He did not look at her, keeping his gaze straight ahead.
Dent sighed. “Yeah, dumb question.” She unbuttoned the raincoat, stood up and took it off and laid it on the floor next to the chair. She sat down again.
“Listen,” she said, “I probably don’t need to tell you this, but you are off this case. From what we can tell, you had the deck stacked against you here. The kidnapper could see every move you made. But the word has come down from above that you don’t have access to this situation any more. I’m sorry, Al.” She brushed the water from her hair with her fingertips “You can collect your weapon. The shotgun shells are with a cop in the study.” She stood up.
Forte held up his hand. “And what about Mrs. Lamberth?”
“Upstairs with a doctor. Screamed herself mute. Doc gave her something to knock her out.”

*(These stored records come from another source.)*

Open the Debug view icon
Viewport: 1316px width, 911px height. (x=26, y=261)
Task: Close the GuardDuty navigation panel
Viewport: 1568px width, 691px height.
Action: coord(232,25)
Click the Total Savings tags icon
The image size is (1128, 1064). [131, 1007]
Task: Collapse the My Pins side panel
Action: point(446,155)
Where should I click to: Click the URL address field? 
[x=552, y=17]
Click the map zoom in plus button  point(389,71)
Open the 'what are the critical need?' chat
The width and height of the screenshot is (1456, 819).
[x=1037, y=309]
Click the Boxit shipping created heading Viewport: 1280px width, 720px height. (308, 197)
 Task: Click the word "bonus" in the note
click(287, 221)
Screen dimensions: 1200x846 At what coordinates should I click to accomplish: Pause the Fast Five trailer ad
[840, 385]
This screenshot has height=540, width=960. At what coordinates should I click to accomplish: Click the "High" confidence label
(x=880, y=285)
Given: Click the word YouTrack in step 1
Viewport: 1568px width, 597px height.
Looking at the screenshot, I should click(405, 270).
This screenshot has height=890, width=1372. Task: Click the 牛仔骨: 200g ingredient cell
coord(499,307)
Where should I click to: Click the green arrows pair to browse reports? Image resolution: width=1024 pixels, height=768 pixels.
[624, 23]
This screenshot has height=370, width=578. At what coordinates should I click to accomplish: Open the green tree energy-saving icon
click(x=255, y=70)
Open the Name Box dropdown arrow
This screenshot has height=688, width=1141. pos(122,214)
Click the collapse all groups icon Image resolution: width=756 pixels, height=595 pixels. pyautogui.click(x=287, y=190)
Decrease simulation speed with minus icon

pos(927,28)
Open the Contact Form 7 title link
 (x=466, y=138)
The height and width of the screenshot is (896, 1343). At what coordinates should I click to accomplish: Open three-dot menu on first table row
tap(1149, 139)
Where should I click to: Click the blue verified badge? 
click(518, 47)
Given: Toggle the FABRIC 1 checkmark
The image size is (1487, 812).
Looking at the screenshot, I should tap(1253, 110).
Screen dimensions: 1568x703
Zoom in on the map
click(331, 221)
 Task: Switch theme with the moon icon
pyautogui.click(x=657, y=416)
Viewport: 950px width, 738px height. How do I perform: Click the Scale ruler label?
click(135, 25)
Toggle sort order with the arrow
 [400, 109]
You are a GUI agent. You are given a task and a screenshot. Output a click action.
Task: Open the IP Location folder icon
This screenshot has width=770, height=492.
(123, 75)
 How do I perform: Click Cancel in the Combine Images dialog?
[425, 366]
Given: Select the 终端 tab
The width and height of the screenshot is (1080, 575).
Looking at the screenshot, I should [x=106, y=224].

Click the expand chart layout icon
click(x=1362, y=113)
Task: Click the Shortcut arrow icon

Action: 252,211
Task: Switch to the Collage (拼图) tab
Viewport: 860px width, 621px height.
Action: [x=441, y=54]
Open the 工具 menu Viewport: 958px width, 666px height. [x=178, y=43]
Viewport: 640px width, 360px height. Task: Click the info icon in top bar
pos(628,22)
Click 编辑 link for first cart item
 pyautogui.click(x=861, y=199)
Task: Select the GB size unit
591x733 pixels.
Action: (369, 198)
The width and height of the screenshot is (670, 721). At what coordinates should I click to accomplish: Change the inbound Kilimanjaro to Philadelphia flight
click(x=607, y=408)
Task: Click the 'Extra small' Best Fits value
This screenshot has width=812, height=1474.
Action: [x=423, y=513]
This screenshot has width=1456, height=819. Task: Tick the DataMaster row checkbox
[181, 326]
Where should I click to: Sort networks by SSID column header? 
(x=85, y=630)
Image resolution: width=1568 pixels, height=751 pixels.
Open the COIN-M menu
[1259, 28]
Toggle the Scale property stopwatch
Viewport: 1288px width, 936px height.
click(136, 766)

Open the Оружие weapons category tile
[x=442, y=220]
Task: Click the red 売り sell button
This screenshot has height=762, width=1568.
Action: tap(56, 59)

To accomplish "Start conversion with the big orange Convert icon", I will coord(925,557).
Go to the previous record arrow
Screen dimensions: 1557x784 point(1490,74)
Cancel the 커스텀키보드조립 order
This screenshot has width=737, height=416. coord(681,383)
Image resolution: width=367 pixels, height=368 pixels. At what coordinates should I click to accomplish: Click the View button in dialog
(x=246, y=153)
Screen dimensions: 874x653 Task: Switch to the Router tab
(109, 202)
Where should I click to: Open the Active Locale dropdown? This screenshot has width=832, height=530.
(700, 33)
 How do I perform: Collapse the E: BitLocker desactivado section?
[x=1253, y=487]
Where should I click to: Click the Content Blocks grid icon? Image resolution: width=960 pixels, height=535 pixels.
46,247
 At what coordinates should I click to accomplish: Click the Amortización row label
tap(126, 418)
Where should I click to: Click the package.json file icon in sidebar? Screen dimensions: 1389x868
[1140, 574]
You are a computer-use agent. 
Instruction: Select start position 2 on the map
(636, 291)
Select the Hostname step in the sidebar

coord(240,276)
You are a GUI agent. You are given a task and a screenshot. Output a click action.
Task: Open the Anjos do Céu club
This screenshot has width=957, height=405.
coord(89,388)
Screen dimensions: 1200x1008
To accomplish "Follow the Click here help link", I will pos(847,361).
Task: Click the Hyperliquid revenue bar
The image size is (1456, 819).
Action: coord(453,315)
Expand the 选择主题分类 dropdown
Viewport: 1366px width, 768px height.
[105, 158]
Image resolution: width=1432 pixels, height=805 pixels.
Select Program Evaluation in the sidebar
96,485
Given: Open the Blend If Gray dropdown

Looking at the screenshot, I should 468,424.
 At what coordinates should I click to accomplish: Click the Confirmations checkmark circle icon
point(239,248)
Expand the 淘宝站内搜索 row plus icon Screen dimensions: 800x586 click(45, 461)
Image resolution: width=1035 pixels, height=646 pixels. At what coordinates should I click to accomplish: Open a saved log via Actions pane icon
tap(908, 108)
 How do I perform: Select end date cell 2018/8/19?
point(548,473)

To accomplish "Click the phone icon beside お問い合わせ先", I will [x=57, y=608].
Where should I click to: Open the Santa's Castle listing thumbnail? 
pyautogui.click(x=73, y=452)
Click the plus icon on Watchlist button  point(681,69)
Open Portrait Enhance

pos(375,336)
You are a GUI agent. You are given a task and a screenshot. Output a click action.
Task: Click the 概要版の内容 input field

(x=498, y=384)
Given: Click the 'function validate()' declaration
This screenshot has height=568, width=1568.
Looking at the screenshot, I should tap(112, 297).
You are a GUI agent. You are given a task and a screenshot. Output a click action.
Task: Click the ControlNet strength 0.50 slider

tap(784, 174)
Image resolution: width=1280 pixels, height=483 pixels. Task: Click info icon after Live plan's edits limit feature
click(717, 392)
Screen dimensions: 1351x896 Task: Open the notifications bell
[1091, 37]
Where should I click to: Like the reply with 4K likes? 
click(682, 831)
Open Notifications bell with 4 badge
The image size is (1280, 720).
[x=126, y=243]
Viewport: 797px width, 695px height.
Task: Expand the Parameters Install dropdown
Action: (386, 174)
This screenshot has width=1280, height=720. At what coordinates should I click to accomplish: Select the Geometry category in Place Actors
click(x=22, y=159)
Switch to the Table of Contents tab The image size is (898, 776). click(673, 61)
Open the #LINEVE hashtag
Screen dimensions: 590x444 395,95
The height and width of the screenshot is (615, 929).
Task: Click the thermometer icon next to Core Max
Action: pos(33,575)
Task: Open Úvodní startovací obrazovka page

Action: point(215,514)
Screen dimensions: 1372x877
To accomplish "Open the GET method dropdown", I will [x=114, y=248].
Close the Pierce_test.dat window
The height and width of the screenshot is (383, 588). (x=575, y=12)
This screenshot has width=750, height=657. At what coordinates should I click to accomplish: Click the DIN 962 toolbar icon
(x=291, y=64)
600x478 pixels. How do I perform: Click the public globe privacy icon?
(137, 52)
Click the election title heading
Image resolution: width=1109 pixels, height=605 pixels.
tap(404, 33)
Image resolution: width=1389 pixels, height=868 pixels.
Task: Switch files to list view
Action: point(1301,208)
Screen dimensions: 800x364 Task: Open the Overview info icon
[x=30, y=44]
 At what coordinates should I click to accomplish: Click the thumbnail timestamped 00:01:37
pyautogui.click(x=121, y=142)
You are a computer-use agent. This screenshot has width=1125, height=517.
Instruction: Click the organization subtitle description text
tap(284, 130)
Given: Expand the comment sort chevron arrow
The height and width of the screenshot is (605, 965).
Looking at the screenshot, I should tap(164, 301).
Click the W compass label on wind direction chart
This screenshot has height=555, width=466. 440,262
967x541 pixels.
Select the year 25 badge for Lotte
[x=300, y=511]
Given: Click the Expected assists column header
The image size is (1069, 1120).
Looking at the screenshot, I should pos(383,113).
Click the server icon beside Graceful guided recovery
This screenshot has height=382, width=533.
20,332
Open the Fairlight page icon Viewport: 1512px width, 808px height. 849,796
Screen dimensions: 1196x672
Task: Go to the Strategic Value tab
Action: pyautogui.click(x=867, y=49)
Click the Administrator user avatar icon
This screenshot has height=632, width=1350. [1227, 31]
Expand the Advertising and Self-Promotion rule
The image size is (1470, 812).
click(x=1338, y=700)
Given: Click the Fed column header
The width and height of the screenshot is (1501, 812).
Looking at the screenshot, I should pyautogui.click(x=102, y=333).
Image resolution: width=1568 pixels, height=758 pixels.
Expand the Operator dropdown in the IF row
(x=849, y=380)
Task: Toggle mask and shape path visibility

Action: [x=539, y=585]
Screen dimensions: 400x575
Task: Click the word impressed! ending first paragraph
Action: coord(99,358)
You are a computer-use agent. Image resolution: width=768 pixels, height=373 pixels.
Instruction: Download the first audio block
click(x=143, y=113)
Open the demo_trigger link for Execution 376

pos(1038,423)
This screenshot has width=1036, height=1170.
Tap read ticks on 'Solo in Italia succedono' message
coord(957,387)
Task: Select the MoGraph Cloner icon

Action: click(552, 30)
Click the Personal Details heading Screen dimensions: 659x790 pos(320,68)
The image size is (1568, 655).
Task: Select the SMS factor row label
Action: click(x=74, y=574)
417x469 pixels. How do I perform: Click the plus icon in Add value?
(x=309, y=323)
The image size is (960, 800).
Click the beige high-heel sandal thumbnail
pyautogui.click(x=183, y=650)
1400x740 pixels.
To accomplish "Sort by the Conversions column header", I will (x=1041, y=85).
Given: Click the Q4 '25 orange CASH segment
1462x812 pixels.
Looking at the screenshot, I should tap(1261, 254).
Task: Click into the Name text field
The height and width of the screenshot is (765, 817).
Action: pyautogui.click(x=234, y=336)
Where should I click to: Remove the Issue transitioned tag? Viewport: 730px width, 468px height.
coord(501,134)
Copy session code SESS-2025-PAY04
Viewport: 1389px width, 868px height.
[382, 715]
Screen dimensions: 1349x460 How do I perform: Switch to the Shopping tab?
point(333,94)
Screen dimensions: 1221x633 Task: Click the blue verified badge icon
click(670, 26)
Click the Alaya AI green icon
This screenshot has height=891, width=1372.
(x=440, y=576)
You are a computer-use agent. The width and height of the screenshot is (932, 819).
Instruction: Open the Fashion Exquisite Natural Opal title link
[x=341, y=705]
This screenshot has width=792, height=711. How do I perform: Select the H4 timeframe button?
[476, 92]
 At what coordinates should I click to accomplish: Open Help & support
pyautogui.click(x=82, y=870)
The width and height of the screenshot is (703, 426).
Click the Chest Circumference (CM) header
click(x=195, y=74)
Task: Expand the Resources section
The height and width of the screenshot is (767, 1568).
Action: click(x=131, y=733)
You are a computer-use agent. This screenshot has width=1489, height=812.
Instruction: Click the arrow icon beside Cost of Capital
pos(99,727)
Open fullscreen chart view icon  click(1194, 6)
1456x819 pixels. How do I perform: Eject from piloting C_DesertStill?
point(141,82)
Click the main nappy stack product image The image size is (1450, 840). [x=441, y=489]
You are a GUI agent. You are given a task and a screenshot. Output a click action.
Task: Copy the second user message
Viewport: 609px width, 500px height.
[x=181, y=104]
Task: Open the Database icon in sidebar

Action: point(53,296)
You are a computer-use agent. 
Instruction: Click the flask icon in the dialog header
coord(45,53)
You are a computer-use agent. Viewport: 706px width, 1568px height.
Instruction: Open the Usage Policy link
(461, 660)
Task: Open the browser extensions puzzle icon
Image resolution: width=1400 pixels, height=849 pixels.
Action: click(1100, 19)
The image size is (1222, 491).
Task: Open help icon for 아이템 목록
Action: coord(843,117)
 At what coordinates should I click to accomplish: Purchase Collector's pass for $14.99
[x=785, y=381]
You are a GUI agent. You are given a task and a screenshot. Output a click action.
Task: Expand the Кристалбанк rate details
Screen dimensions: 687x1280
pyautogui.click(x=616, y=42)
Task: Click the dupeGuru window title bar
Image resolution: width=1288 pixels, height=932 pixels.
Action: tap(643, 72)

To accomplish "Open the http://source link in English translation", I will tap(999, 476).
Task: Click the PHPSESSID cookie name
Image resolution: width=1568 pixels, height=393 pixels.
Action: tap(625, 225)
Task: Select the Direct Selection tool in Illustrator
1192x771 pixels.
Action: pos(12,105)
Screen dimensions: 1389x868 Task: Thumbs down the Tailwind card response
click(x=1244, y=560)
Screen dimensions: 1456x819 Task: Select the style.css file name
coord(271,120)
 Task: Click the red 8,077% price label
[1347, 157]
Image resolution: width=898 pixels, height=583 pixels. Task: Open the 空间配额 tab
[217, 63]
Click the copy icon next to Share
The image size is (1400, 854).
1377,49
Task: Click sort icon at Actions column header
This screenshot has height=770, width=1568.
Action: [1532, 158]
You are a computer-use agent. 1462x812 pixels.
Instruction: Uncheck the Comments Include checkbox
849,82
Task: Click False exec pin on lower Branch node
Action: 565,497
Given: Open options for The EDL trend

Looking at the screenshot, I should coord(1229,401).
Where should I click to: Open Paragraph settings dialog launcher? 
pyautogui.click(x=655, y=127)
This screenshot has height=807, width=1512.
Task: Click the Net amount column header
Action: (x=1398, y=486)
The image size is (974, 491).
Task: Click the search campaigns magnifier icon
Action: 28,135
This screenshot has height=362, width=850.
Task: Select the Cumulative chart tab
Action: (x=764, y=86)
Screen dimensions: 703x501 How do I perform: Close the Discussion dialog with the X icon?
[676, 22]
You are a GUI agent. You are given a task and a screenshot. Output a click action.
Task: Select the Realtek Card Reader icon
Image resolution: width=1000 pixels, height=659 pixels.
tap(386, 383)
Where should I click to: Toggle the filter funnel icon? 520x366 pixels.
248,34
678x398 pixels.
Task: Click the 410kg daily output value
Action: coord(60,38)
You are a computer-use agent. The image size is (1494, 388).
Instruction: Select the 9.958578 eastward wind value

Forte nodded. “Thanks, Rosie.”
She touched his shoulder and walked away.
He stood up and walked into the dining room. He picked up the shotgun, checked the safety and walked down the hallway to the first-floor study. A young woman in an FBI jacket sat at a computer, scrolling through files. A cop looked over her shoulder.
As Forte approached the cop to ask about his shells, the computer speakers emitted a voice message in a soft female voice, “You have mail.”
The FBI tech double-clicked on the e-mail icon and a window popped up on the screen. Forte stepped closer, scanning the monitor quickly. The message read:
Hallee is safe for now.
My demand is simple: if you want to see Hallee again have $25 million ready to be wired to an off-shore account by 5 p.m. Monday. That deadline is non-negotiable.
I will contact you before then with details for the transfer of the money and for a meeting place where you can recover Hallee.
Please do not make me prove even further that I am serious about my intentions.
For proof of authenticity that I actually have Hallee, look on the collar of her stuffed tiger.
For the child’s sake, comply with my demands.
The Rescuer
Forte backed away from the desk and the FBI tech rushed past him, looking for Dent, the agent-in-charge. Another tech pointed to the kitchen door and the computer tech sprinted toward the door followed by the cop who had been in the study with her.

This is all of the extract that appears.